Velocidad, espacio y energía
En este tipo de procesos de fabricación, lo único importante es cuán rápido se pueda llevar el calor al lugar donde se necesita.
Hemos optimizado estos sistemas para que se enciendan en segundos. Ya no hay necesidad de esperar a que el horno de aire forzado se caliente. Es muy rápido. Y eso cambia completamente el flujo de trabajo.
Además, como los arrays de infrarrojos concentran mucha energía en un área pequeña, las máquinas son compactas. Se obtiene el mismo resultado, pero se libera espacio en el suelo. Y como no se pierde calor por todo el suelo de la fábrica, la factura de energía sigue siendo razonable.

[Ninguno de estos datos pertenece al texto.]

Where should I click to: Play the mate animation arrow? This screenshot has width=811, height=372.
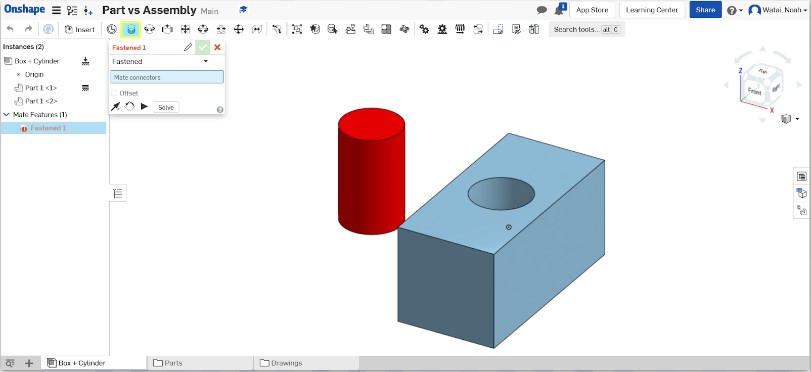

Elegir la longitud de onda adecuada
Utilizamos tecnología de cuarzo-halógeno porque permite mantener una emisión de luz constante.
El truco está en que la longitud de onda debe coincidir con la tinta biológica o el sustrato que se utilice. Si no es así, la superficie se sobrecalentará mientras la parte base del sensor aún está cruda e inexpuesta. Es un error frustrante, pero se puede evitar si se seleccionan las lámparas adecuadamente.
Si se quiere operar una “fábrica verde”, esto representa una gran ventaja. Se utilizan muchos menos kilovatios por unidad de producto. Pero hay que tener cuidado: todo ese calor concentrado debe ir a algún lugar. Hay que asegurarse de que los ventiladores y disipadores de calor funcionen bien. Si el sistema de refrigeración no es suficiente, se producirá un desequilibrio térmico en el sensor, y eso es algo que nadie desea.
Reducir la huella de carbono
Cambiar a lámparas de infrarrojos es una de las formas más sencillas de reducir las emisiones de carbono. La mayor parte del ahorro se logra al reducir el consumo energético y acortar los tiempos de procesamiento.
Básicamente, basta conectarlas a un controlador PID de precisión, establecer los límites deseados y listo. Deja de gastar dinero en calentar el aire y puedes concentrarte en el producto en sí.